- Stated goal -
Could you retype the items word for word, from the line containing "Viewport: 2576px width, 1449px" through the line containing "Looking at the screenshot, I should point(430,221).", with both of those lines included?

- Provided entries -

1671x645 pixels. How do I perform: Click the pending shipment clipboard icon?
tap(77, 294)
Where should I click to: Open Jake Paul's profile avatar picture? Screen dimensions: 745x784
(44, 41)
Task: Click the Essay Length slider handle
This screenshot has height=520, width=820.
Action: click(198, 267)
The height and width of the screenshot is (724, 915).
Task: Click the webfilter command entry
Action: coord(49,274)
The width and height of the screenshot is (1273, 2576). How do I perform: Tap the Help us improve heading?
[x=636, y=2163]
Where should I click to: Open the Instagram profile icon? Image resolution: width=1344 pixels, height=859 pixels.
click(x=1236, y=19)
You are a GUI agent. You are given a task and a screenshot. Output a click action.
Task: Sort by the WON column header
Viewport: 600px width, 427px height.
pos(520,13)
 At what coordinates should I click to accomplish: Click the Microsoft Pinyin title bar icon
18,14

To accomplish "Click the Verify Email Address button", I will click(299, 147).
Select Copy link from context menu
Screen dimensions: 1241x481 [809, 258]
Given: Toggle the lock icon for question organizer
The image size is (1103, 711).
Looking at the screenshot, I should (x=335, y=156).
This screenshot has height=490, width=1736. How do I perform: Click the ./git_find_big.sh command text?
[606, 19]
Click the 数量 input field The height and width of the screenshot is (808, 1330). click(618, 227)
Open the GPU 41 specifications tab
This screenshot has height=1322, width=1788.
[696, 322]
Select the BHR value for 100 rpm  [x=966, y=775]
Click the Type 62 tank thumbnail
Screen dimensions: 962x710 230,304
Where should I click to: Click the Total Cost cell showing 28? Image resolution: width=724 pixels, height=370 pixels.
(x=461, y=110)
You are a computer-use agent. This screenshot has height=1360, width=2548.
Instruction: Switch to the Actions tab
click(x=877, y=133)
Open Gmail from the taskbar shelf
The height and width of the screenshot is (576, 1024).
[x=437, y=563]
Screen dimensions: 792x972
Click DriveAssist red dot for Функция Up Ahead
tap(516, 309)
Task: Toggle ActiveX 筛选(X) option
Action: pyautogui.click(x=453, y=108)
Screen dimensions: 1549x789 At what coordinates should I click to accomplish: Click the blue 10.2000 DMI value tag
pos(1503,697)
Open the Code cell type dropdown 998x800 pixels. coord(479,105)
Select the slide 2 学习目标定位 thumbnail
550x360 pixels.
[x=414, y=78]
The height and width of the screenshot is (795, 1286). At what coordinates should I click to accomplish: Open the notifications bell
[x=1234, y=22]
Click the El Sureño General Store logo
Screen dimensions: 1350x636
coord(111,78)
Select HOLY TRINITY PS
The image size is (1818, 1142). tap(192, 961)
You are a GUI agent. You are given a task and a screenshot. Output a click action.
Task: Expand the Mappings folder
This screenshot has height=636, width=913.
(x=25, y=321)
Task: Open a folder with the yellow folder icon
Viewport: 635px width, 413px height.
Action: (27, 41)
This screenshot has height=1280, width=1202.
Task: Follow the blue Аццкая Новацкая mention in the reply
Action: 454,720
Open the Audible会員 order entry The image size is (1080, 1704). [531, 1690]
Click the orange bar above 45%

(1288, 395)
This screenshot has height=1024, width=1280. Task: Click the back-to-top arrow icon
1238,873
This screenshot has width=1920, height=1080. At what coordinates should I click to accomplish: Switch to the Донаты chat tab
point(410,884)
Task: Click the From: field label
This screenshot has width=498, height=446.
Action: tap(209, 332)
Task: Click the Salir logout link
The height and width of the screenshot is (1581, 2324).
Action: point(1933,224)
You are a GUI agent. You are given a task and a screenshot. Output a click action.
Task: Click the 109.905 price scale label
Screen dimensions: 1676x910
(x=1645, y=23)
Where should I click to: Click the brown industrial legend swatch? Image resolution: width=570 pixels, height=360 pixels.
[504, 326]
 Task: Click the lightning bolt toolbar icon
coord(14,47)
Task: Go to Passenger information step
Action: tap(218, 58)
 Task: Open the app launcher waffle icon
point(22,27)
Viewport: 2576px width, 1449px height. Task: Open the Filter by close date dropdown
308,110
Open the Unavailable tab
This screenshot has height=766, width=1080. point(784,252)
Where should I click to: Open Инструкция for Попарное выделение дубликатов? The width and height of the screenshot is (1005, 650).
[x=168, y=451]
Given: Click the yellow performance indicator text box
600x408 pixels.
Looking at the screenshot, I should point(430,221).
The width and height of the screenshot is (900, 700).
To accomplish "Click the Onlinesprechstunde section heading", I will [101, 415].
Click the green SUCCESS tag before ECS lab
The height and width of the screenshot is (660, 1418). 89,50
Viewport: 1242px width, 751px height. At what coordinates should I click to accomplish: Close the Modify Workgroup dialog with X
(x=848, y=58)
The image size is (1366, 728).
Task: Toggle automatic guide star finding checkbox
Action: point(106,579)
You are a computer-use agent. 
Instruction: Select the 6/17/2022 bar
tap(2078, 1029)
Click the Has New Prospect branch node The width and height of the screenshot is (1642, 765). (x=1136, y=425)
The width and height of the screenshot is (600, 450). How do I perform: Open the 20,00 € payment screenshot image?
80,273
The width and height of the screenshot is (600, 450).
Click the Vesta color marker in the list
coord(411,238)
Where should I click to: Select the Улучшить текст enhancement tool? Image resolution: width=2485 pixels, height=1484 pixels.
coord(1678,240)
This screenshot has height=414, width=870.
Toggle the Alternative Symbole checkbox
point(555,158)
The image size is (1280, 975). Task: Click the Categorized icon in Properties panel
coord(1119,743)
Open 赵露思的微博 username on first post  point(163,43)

- Reply to the task -
Viewport: 2576px width, 1449px height. Task: Open the Filter by close date dropdown
308,110
Open the Unavailable tab
This screenshot has height=766, width=1080. point(784,252)
Where should I click to: Open Инструкция for Попарное выделение дубликатов? The width and height of the screenshot is (1005, 650).
[x=168, y=451]
Given: Click the yellow performance indicator text box
600x408 pixels.
Looking at the screenshot, I should point(430,221).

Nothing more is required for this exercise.